** begin SOURCE DOCUMENT **
But in the first line of instruction four, it is said: “Among the ingredients of the offense charged in the first count,” etc. The inquiry arises: What was the offense charged in the first count? The preceding instruction tells. It says "the first count charges the defendant now on trial with having committed the crime the elements of which are enumerated in the fourth instruction. Therefore, when the court, concluding the fourth instruction, says to the jury, “If you find all these ingredients exist beyond a reasonable doubt you should find the defendant guilty as he stands charged in the first count of the information,” it evidently had reference to the same crime spoken of in the preceding instruction three, and that was the burglary charged against the defendant. The elements or ingredients described in the instruction could not exist without an actor or perpetrator. And the instruction, while inexcusably defective, clearly had reference to some actor in doing the things which it denominates the ingredients of the crime. And, when the two instructions are taken together, there can be no doubt that the actor or perpetrator intended and meant in the *671fourth instruction was the defendant then on trial, and that, when these ingredients or acts were established beyond a reasonable doubt, the defendant should be convicted, because his acts are referred to as constituting the ingredients or elements of the crime of burglary charged.
** end SOURCE DOCUMENT **
** begin LISTING **
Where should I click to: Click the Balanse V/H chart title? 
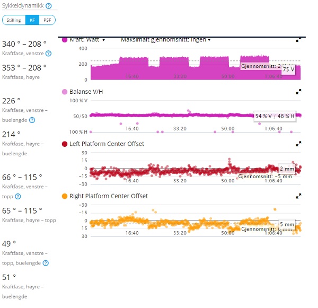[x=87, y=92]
** end LISTING **
** begin LISTING **
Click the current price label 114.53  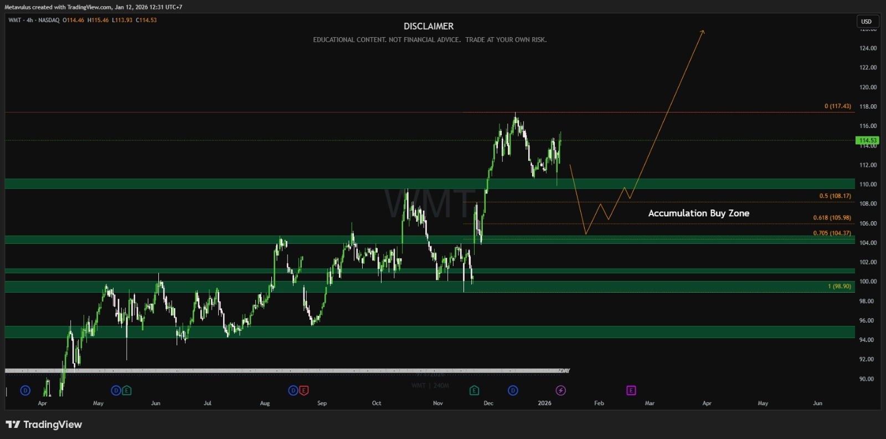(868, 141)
** end LISTING **
## WORK TO DO
According to the court opinion excerpt, what crime was charged against the defendant in the first count of the information?

## SOLUTION FOR THIS PROBLEM
Burglary.